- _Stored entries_
....

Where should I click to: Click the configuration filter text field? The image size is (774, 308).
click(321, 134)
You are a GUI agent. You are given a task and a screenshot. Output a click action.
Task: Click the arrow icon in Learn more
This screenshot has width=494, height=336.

....

- _What is required_
Copy the lines above exactly, beginning at the line containing "Task: Click the arrow icon in Learn more" and stopping at the last line.

- _Answer for this exercise_
Task: Click the arrow icon in Learn more
This screenshot has width=494, height=336.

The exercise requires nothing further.